Deserialise XML into class with attributes

Question

I have one XML received by clients and I need to serialise it into class structure. Here is the XML structure.

<?xml version="1.0" encoding="utf-8"?>
<MainData xmlns:xsi="http://www.w3.org/2001/XMLSchema-instance" xmlns:xsd="http://www.w3.org/2001/XMLSchema">
<listofChannels>
   <item type="DAY CHANNEL">
     <channelName>one</channelName>
     <channelPort>11</channelPort>
     <ServerDetail ipaddress="127.0.0.1" port="80"/>
    </item>
   <item type="NIGHT CHANNEL">
     <channelName>one</channelName>
     <channelPort>11</channelPort>
     <ServerDetail ipaddress="127.0.0.2" Port="80"/>
 </item>
</listofChannels>
</MainData>

Now I I'm trying to create a C# class to represent this and get List of channels. So I wrote this code , but i don't get this list, it is blank.

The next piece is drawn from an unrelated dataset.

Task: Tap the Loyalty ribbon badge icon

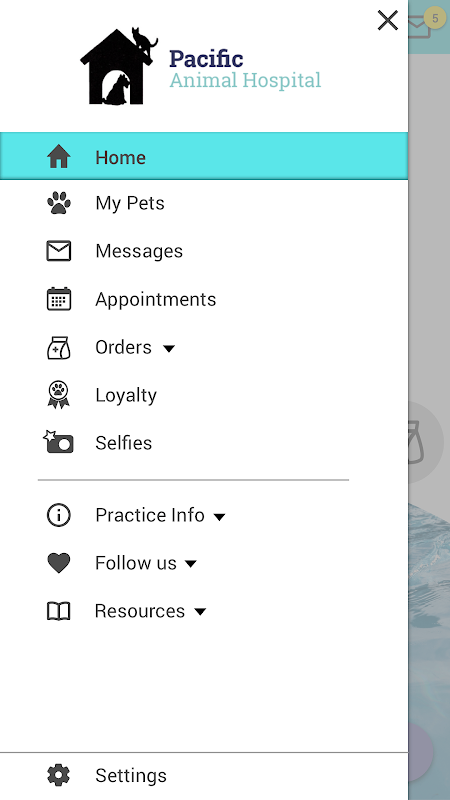Action: tap(59, 394)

MainData mainData = new MainData();
var serializer = new XmlSerializer(typeof(MainData));
using (TextReader reader = new StreamReader(dataFilePath)) // dataFilePath is the FilePath
{
   mainData = (MainData)serializer.Deserialize(reader);
}

Here are my classes

public class MainData
{
    public List<Channel> listofChannels { get; set; }
}

public class Channel
{
    public string Type;
    [XmlAttribute("channelName")]
    public string Name;
    [XmlAttribute("channelPort")]
    public int Port;
    public ChannelDetail details;
}

public class ChannelDetail
{
    [XmlAttribute("ipaddress")]
    public string IPAddress { get; set; }

    [XmlAttribute("port")]
    public int Port { get; set; }
}

Answer 1

The element that is supposed to populate Channel class is named "item". Since they don't match you have to specify it manually (Same goes for ChannelDetail - ServerDetail).

Also some elements were mapped to attributes. I changed the class definitions as below and seems to be working fine now:

public class MainData
{
    public List<Channel> listofChannels { get; set; }
}

[XmlType("item")]
public class Channel
{
    [XmlAttribute("type")]
    public string Type;

    [XmlElement("channelName")]
    public string Name;

    [XmlElement("channelPort")]
    public int Port;

    [XmlElement("ServerDetail")]
    public ChannelDetail details;
}

public class ChannelDetail
{
    [XmlAttribute("ipaddress")]
    public string IPAddress { get; set; }

    [XmlAttribute("port")]
    public int Port { get; set; }
}

Also, the "port" attribute in ServerDetail is spelled differently in the sample in the question. Since XML is case-sensitive you have to make sure they all have the same casing and map that to the Port variable by using XmlAttribute["port"] or XmlAttribute["Port"].